Written task —
Please revise the listing starting with the line containing "This screenshot has height=630, width=1200." and going on through the end of the listing, replacing "Reviews tab" with "Comments tab" and changing nothing else. Give back only those lines, with the pictures left out.

Lines of data —
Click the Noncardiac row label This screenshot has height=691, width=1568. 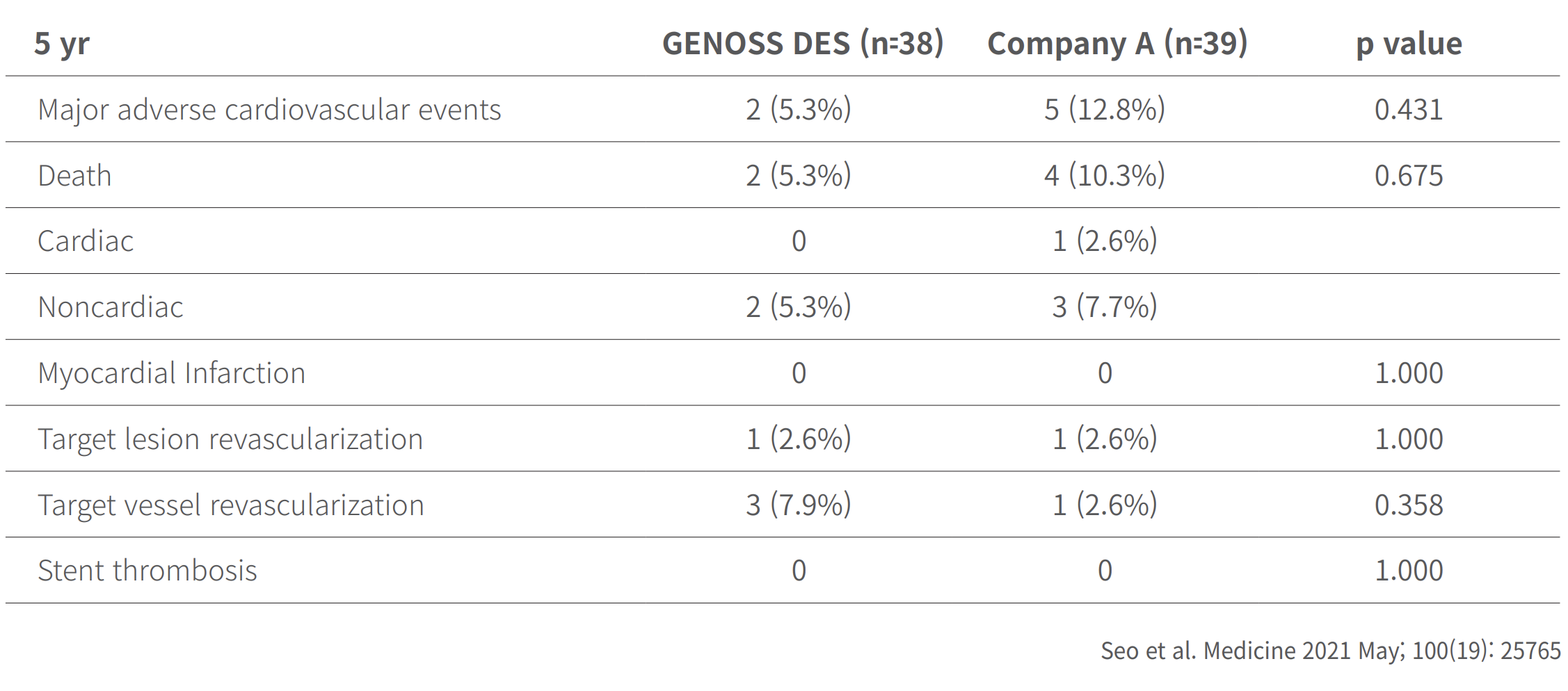(x=111, y=307)
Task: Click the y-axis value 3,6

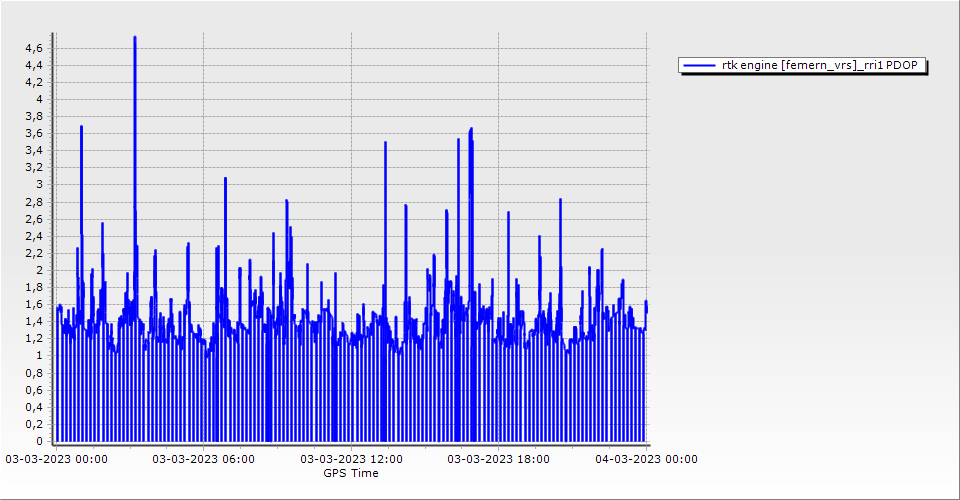Action: coord(33,133)
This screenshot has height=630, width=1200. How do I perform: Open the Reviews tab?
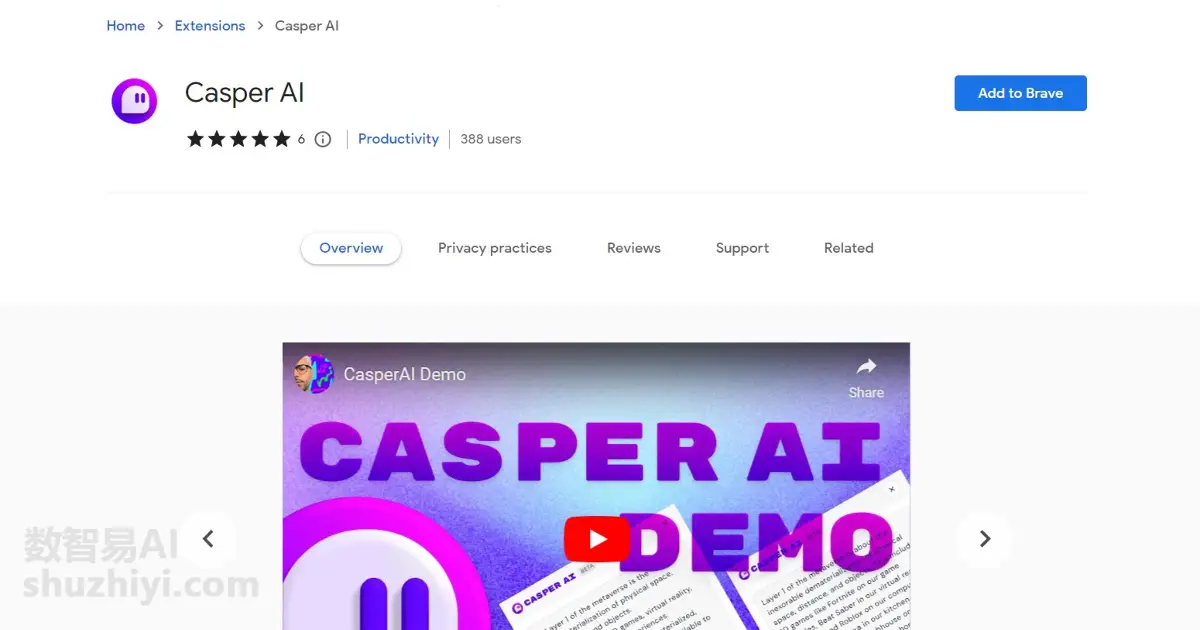click(x=634, y=248)
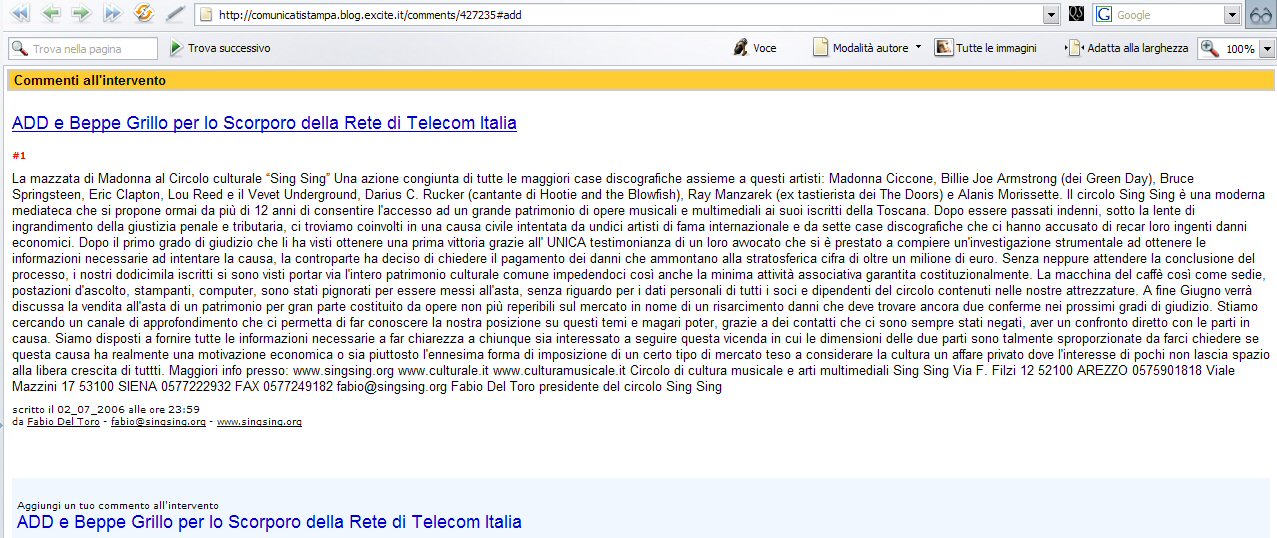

The output —
This screenshot has height=630, width=1200. How do I perform: Open the Comments tab?
click(x=634, y=248)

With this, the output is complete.